Dear Rayya, somewhere in the world

Berhari-hari aku menanti, jawabanmu tiada ku dapatkan. Entah apa yang terjadi padamu ray, namun kali ini, aku ingin melepaskan semua batu yang mengganjal pikiranku, menuangkan semua kesedihanku dan kegelisahanku, kegelisahan akan negeri yang kita cintai.

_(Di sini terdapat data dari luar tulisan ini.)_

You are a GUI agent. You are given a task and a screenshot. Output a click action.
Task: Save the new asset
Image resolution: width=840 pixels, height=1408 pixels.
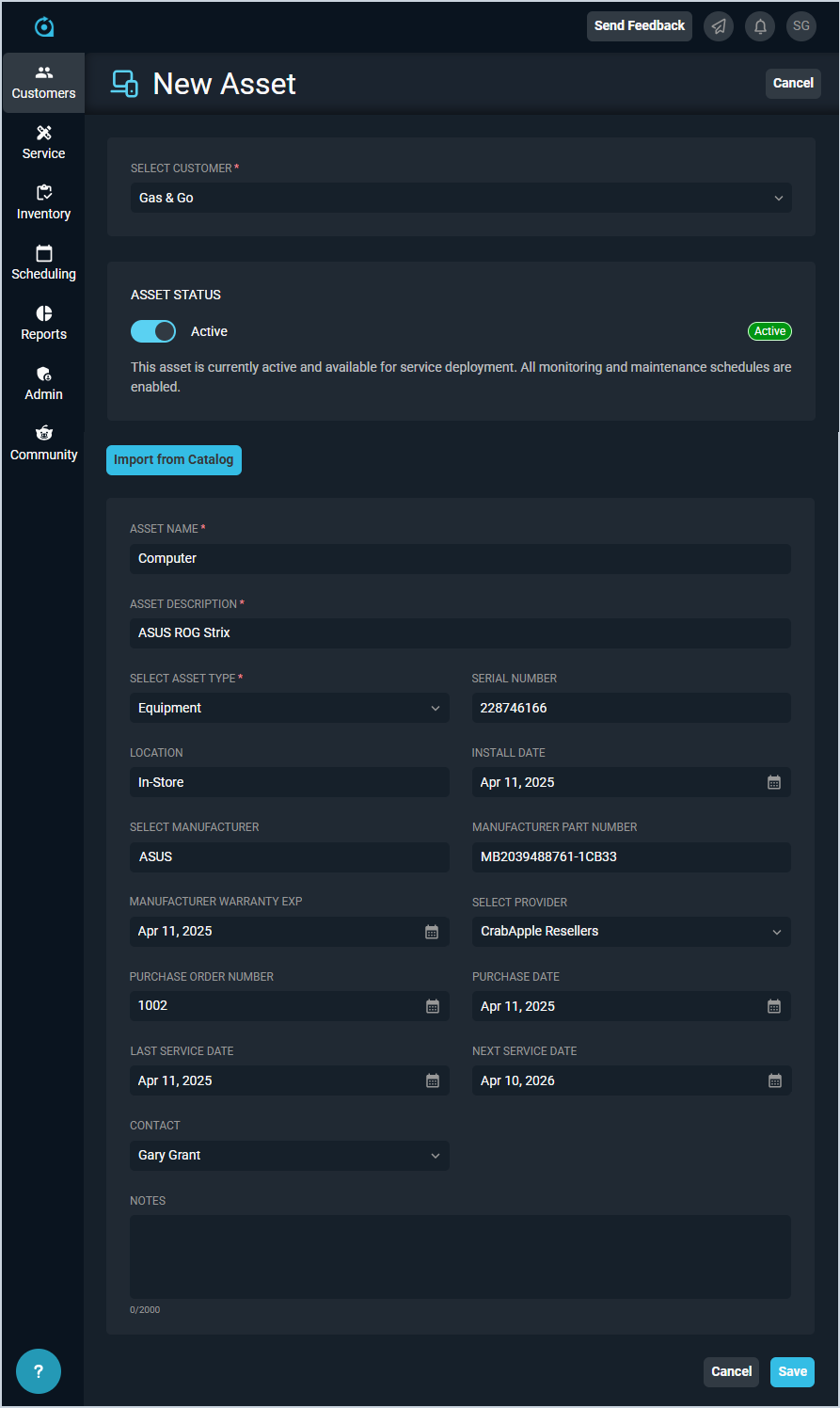[x=792, y=1371]
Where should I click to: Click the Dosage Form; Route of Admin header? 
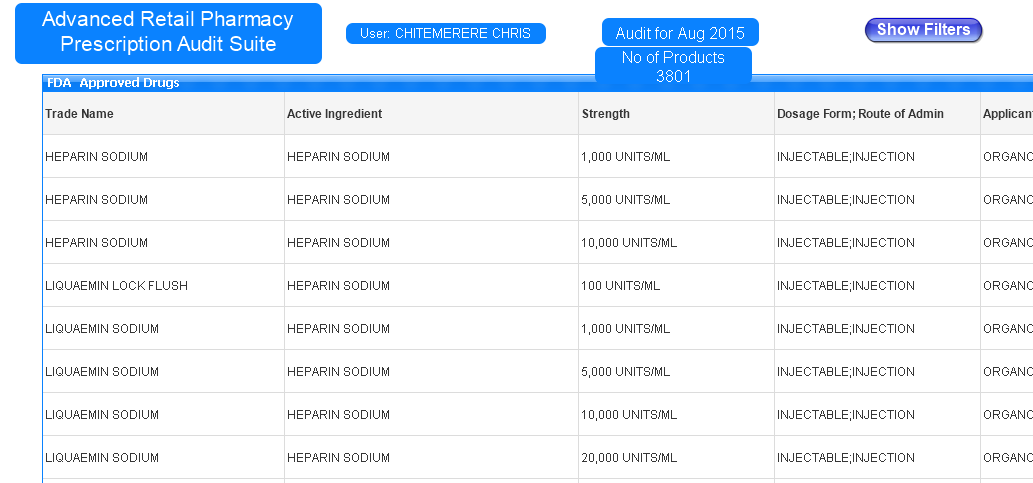pyautogui.click(x=860, y=114)
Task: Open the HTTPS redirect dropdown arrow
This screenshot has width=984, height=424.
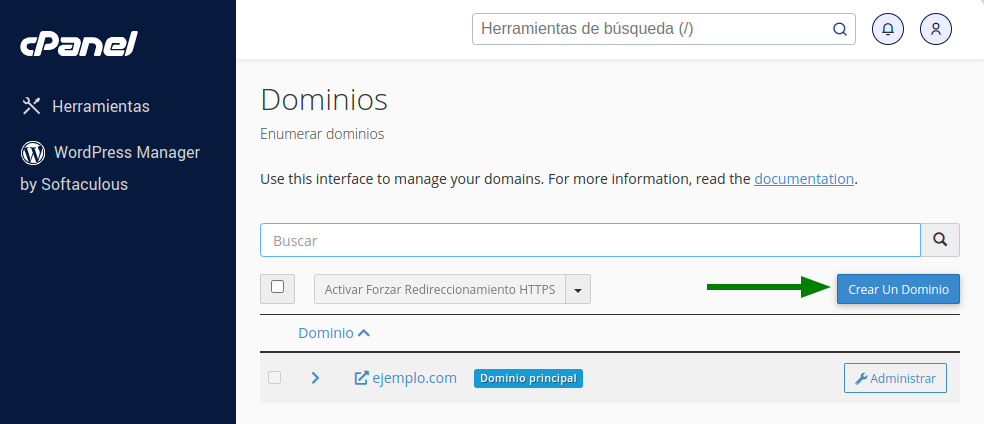Action: (x=578, y=290)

Kau ingat akan negeri ini ray? Negeri yang terhampar luas di belahan tropis khatulistiwa, negeri dengan alam yang menawan, tanah yang subur, iklim yang damai, negeri yang akan membuat seluruh dunia iri akan kekayaan yang dimilikinya. Namun kawan, mungkin definisi itu terlalu idealis, terkadang apa yang kita harapkan, tidak sesuai dengan kenyataan. Negeri ini telah jatuh, dalam, jauh dari cahaya kejayaan.

Kebun-kebun yang subur dan produktif, tanah merentang luas menjanjikan kedamaian, hutan-hutan yang memberi kehidupan dan harmoni alam, satu per satu tercaplok, satu per satu kandas, satu per satu berubah, dirampas, dan diambil untuk kepentingan individual.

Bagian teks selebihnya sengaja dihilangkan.